Soy Protein Applications and Product Information

As the world’s foremost provider of vegetable protein, soybeans offer a complete solution to your food application needs. Soy protein products come in three basic categories: isolated soy protein, soy protein concentrates and soy flour / grits. The starting point for all soy protein products is the whole soybean, which contains about 40 percent protein. As the proteins are processed and refined, each takes on different characteristics. Here’s a quick overview of the basic soy protein products.

Isolated Soy Protein

A versatile soy derivative, isolated soy protein is the most refined form of soy protein and is often used in finished meat products to improve eating quality, cooking tolerance and enhance succulence. It is also commonly used in baked goods to boost nutritional value. Its most common form is powder, but can also come in granules and structured fibers. Isolated soy protein contains 90 percent protein on a dry basis (see Figure 17).

Soy Protein Concentrates

This type of soy protein is prepared from defatted soybeans by removing the water-soluble carbohydrates. Soy protein concentrates take on the flavor of the foods they enhance and tend to improve the overall quality because they retain moisture and will hold flavor through multiple cooking processes. They contain about 70 percent protein and 23 percent dietary fiber (see Figure 17). The two most common forms of soy protein concentrates are textured soy protein concentrates and powdered functional soy protein concentrates.

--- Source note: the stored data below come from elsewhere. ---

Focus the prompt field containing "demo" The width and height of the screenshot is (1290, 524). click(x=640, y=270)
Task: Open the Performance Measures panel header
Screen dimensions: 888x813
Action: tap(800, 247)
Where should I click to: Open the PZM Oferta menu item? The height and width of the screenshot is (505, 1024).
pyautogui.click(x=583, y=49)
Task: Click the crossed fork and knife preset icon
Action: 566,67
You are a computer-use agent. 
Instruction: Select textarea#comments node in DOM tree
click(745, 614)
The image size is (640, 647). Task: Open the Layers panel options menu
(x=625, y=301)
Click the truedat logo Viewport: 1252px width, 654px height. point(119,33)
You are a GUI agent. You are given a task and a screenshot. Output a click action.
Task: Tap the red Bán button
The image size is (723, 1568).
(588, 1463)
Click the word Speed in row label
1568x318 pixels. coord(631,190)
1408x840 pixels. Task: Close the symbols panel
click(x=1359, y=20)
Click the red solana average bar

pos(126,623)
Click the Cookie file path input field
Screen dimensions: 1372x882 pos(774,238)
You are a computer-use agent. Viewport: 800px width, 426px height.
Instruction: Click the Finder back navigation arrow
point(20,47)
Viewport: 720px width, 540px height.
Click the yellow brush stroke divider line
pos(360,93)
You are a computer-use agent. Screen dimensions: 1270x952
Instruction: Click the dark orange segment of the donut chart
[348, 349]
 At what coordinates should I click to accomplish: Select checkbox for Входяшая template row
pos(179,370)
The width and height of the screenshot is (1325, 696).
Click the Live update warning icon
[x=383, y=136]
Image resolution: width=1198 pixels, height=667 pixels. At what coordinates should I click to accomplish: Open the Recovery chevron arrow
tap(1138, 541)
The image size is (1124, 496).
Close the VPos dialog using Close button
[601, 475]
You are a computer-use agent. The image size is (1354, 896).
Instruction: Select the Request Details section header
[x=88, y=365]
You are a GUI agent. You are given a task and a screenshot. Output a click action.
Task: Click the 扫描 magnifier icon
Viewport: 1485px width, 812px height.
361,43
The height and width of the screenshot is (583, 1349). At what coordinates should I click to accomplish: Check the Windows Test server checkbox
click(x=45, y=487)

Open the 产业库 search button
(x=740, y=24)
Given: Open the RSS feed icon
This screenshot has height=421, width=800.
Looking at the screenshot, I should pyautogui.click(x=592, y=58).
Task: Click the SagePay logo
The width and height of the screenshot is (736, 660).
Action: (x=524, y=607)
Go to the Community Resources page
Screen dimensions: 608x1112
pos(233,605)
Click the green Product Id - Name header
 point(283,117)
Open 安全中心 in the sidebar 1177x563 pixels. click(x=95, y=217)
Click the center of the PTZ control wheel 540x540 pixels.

Textured Soy Protein Concentrate 
Available in flakes, small chunks or granules, repaired soy protein concentrates maintain the texture of foods and must be hydrated. They enhance mouth-feel and provide a firm texture that remains stable through cooking, freezing and thawing. Textured soy protein concentrates are processed to resemble a form of food ingredient, such as a fiber or chunk.
Functional Soy Protein Concentrate
These fine powders provide firmness, moisture control and they are used at low levels to enhance mouth-feel. Functional soy protein concentrate can be combined with textured soy protein concentrate to provide a juicy, meaty texture.

Whole Soybeans

These are an excellent source of protein and dietary fiber and can be used in sauces, stews and soups. Soynuts, whole soybeans that have been soaked and roasted, are similar in texture and flavor to peanuts.

Soy Flour/Grits

These are the least-processed forms of soy protein and typically contain higher levels of dietary fiber. They are prepared by grinding and screening soybean flakes either before or after removal of oil. Their protein content varies from 40 percent to 54 percent (see Figure 17). They also vary in fat content, particle size and the degree of heat treatment.

Textured Soy Flour
… is made from defatted soy flour and is compressed and dehydrated. Available in flakes, small strips, chunks or granules, it maintains the texture of foods. When rehydrated, it has a texture similar to ground beef and can be flavored and fortified. Textured soy flour contains about 50 percent protein, including standard moisture content.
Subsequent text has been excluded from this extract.